Friday, August 5, 2011

The Semi-Importance of Being Perry











            


      




Mr. Mason                                        Mr. Farrell                       
    

All my life I’ve had a love-hate relationship with, of all things, my own name.

To be more precise, my relationship with my name is about ¼ love and ¾ hate, and the “love” is more on the order of “like” similar to the manner in which you “like” a comment on Facebook primarily because it has no misspellings.

Now you might think I have an archaic moniker like Bartholomew, an androgynous one such as Skyler, a back-to-the-garden 60’s name like Moon Glow, or an aberrant flight of parental reason like Melrose.

But you’d be wrong.

My name is Perry.

Chances are you don’t even know a Perry.  If you’re of a certain age, your perception of Perry comes from either:

Perry Como, crooner of the 1950’s whose mellow song stylings brought new dimensions to the word “comatose;”

Perry Mason, the fictional attorney who never lost a case as personified by the grim, porky, and generally unappealing actor Raymond Burr, whose best role was opposite Godzilla; or

Perry White, Clark Kent’s 'Great Caesar’s Ghost' spouting editor, the man who holds the distinction of being the only nonessential character ever woven into the entire Superman legend and the only one never to get his own comic book.

If you’re a bit younger, you may know rocker Perry Farrell, actor Perry King, or designer Perry Ellis.  But frankly if you held a convention of Perrys you could fit them all in a Hampton Inn and still have room for a Starving Artists' Sale.

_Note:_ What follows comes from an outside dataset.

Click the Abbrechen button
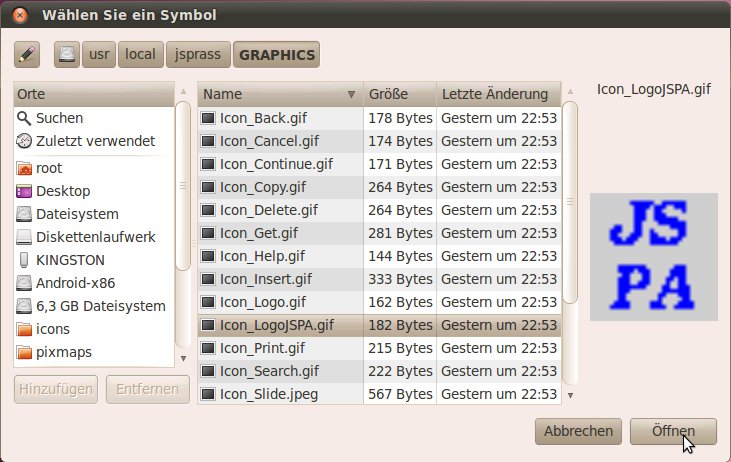Screen dimensions: 731x462 [x=578, y=431]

If you took all the Perrys in the world and laid them end to end, they’d be thankful for the attention.

I myself have only known one other Perry.  And in that experience I learned that I am wholly unable to handle something that people named Jim and Bill and Bob and probably even Bartholomew each and every day negotiate with ease.

I cannot address another human being by the very name I’ve felt saddled with my entire life, but which I’ve also come to feel I own!

“Hello, umm,  Pouie ...

I sputtered over the phone the first time I called Other Perry, slurring our communal name so badly it sounded like I was summoning a Pekingese for his nightly brushing and toenail clipping.

“I mean .... Hello, Perry!” I tried again, this time a bit more sprightly. “This is your namesake.”

Namesake?

To avoid saying “Hello, Perry, this is Perry,” I --- a person alive and breathing in 21st Century America --- actually uttered the word “namesake.” What would be next? Babbling to him to “leadeth me in the paths of righteousness for our namesake” as well?

Truth is, how we relate to our names oft does define our identities. Call your daughter Bertha and chances are by the time she’s 23 anyone lacking a full-blown death wish will opt for the stairs whenever she heads for the elevator.  Christen your daughter Tiffany or Angelique and odds are she’ll grow up to never even consider dating a Perry, let alone me. 

But when it comes to the Semi-importance of Being Perry, there's just no road map.  I don't know what a Perry is, what a Perry does, or what a Perry ought to be. I need some Perry pointers and fast!  

Other Perrys out there ---  if any there be --- can you help?  Please place a call to Philadelphia Perry.  Let's talk our Perryness.  Let's psych out our Perry personas.  If we exchange our Perry perceptions, we may yet achieve Perry Perfection

Or at least, Perry Passability

I promise not to call you Namesake.  As long as you promise not to call me Pouie!